In times when mobile phone cameras produce pictures of 2 MBytes each and decent DSLR cameras produce pictures in the range of more than 20 Mbytes each – not speaking of the various sensors around the house the question of how all of this is going to be stored is an interesting one.
Prices for mass storage is dropping for years and sized of hard disks are getting bigger and bigger. 3 Tbyte drives are fairly cheap now. Cheap enough to consider serious redundancy even for home use.
Having that home automation hobby and having very specific needs when it comes to home entertainment or even watching TV (we don’t watch live-tv…) we have a relatively huge demand for storage space. That way we are already storing over 10 Tbyte of data, fully encrypted, redundant and backed-up.
Our file server infrastructure grew with the needs over the years.
It started way back in 2003 when I set-up the first fileserver for my apartment back then. It was a fairly huge 19 inch case with 5 hard disks (100 Gbyte each). This machine was filled in 2005 and needed replacement.
We’re in IDE land back then. Because the system hardware died on me due to a power surge all the disks and a new mainboard were seated in a new case with room for a lot of disks.
One interesting detail might be that I consistently used Windows Server for that purpose.
The machine always wasn’t just a fileserver. It was smtp, imap, nntp and media server all the time. That lead to a growing demand of CPU and memory resources. It started with an 800 Mhz AMD Athlon (which died quickly) and for the next years to come I used a 2.8 Ghz Intel Pentium 4. Everything started with Windows Server 2003 – bought in the Microsoft Store when I was a Microsoft employee.
Diskspace demand kept growing and in 2009 a new case, new mainboard + memory and new disks where due.
Since 2009 a Core4Quad Q9550 with 2.8 Ghz and 16 Gbyte of Memory is the heart of our fileserver. Since we’re frequently live-transcoding video streams to feed iPads and iPhones around the house that machine has plenty of grunt to feed the demand. We can have 2 iPhones and 2 iPads playing 720p content without getting stutters. Back in 2009 we also switched to a mixed IDE and SATA setup as you can see in the picture:
Plenty of room when the new case arrived – it was getting crowded just 2 years later in 2011. Every seat was taken – which means 13 disks are in that case and 1 attached through USB.
That adds up to more than 16 Tbyte of raw storage. In 2011 we also upgraded to Windows Server 2008. We never lost a bit with that operating system, not under the heaviest load and even through serious hardware malfunctions.

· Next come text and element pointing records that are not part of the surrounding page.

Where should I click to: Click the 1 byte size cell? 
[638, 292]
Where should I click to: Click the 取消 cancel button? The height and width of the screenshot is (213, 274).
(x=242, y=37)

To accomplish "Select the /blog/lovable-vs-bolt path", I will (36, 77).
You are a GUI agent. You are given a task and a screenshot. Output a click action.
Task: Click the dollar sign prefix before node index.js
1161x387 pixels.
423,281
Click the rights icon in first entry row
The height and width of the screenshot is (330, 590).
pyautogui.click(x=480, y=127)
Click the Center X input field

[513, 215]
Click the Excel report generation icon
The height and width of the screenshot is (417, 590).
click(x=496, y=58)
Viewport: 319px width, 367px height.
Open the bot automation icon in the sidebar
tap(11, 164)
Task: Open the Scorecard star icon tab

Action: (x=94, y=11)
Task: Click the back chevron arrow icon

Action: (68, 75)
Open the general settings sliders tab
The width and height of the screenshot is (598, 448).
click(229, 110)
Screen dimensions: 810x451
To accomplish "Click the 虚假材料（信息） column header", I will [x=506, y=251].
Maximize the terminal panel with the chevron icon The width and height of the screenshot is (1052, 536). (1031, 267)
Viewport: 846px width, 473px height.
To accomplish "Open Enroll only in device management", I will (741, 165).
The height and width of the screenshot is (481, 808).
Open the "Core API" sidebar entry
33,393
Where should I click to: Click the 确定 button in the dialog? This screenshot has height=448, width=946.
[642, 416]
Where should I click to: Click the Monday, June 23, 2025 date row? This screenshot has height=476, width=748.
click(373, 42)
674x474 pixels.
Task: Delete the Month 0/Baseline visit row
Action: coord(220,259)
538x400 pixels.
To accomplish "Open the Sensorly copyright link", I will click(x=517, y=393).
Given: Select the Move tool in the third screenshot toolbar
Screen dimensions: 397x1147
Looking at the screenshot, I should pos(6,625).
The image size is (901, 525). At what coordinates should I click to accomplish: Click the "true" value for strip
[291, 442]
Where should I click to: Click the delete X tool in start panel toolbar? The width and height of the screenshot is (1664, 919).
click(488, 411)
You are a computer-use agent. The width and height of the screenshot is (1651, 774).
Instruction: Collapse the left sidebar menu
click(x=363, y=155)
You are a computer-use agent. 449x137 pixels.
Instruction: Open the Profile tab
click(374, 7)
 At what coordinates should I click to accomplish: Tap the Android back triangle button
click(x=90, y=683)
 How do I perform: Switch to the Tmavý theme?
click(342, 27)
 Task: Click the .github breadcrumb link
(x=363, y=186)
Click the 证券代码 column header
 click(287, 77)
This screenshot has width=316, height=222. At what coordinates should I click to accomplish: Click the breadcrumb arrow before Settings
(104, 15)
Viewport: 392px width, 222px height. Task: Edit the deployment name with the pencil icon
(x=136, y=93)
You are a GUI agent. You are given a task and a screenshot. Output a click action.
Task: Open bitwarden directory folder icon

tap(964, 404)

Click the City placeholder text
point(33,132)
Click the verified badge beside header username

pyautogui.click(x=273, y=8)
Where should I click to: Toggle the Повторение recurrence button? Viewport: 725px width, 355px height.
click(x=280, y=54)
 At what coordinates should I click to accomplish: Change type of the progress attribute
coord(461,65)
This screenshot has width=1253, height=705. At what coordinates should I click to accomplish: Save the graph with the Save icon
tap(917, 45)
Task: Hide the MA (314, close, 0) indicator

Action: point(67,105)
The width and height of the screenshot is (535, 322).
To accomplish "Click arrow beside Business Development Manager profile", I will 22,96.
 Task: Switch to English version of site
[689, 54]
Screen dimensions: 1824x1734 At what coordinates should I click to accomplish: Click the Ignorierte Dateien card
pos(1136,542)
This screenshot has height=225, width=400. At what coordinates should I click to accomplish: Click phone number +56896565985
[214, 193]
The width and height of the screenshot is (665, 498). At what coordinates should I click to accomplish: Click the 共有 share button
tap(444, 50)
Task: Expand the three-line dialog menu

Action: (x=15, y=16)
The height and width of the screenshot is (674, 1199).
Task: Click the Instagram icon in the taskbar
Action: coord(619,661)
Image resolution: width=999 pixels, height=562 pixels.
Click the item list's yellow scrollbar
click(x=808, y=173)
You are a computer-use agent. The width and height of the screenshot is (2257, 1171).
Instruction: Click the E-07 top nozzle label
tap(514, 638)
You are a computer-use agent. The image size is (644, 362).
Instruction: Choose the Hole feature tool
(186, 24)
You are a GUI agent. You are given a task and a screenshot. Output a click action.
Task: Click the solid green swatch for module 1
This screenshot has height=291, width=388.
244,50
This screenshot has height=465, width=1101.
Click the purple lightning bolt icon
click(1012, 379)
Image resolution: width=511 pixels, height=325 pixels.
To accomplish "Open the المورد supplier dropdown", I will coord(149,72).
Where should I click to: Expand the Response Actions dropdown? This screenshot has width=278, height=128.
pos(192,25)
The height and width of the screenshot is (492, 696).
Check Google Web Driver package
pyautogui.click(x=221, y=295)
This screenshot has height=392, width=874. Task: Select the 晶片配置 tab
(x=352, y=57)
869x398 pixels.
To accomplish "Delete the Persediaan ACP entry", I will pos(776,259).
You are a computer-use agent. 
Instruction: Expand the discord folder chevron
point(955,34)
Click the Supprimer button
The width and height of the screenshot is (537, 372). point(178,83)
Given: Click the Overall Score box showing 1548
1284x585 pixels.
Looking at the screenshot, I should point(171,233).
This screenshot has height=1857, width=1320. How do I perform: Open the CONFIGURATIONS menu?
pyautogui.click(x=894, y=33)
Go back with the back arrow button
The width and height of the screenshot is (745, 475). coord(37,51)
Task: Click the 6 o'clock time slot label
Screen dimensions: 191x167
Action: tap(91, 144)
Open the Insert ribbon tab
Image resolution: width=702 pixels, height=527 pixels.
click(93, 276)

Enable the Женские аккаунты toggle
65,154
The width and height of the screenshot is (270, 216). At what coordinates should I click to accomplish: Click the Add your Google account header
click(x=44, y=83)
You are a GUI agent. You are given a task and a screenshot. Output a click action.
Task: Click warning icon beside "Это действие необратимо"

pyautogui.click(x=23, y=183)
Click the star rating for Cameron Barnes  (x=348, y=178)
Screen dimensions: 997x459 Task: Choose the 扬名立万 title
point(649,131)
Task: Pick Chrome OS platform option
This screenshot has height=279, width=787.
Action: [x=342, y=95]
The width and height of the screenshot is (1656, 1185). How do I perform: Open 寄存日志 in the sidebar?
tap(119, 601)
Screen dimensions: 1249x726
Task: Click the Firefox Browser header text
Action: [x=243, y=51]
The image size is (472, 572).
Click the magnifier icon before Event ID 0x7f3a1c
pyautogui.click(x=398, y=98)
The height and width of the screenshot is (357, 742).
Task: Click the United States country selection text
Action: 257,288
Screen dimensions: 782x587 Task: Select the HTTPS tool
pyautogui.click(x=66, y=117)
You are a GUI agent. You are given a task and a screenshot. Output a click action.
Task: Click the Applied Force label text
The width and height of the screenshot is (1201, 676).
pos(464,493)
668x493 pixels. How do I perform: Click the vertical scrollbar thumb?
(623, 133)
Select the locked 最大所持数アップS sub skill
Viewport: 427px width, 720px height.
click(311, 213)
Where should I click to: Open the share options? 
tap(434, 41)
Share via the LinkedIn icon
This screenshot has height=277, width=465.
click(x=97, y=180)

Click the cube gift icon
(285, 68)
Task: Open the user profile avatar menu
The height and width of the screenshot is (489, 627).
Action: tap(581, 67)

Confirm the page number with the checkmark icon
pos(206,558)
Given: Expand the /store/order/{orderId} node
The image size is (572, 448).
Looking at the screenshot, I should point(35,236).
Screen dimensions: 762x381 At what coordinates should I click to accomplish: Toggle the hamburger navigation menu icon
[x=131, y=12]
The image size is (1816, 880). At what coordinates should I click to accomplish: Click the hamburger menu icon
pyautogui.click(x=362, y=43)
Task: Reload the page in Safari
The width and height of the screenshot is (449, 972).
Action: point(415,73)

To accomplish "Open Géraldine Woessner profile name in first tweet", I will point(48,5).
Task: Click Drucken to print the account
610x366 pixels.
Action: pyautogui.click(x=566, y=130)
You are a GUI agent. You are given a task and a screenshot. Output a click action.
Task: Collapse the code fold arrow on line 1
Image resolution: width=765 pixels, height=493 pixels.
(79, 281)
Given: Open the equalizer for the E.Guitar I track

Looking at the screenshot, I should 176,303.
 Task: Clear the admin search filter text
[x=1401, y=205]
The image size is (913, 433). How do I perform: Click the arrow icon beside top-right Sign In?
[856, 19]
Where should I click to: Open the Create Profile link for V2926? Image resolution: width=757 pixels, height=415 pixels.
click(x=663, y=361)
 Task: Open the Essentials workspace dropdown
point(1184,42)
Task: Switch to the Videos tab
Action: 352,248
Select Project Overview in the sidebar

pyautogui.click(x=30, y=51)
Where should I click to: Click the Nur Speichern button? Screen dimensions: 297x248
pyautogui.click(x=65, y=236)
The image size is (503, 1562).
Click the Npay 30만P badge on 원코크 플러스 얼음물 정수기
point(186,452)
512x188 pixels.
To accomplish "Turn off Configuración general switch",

A lot of disks of those 13 died throughout the years: Almost 1 every 2 months was replaced – most of them through extended waranties – of course we have a spare always ready to take the place. Only one time I had to rush to a store to get a replacement drive when two disks failed short after each other. That’s why there’s that 2 Tbyte drive in the 1.5 Tbyte compound…
So it’s getting full again. Since that case isn’t really holding more disks and replacing them is getting harder because of the tight fit the idea was born to now add a bigger case but to just add a NAS/SAN which holds between 6 to 8 disks at once, comes with it’s own redundancy management and exports one big iSCSI volume.
That said a network card was added to the fileserver and a QNAP TS-859 Pro+ 8-bay appliance was bought. This one is a shiny black device which uses less power then an aditional case with extra cpu and memory would have use and after calculating through a number of combinations it’s even the cheapest solution for an 8 drive set-up.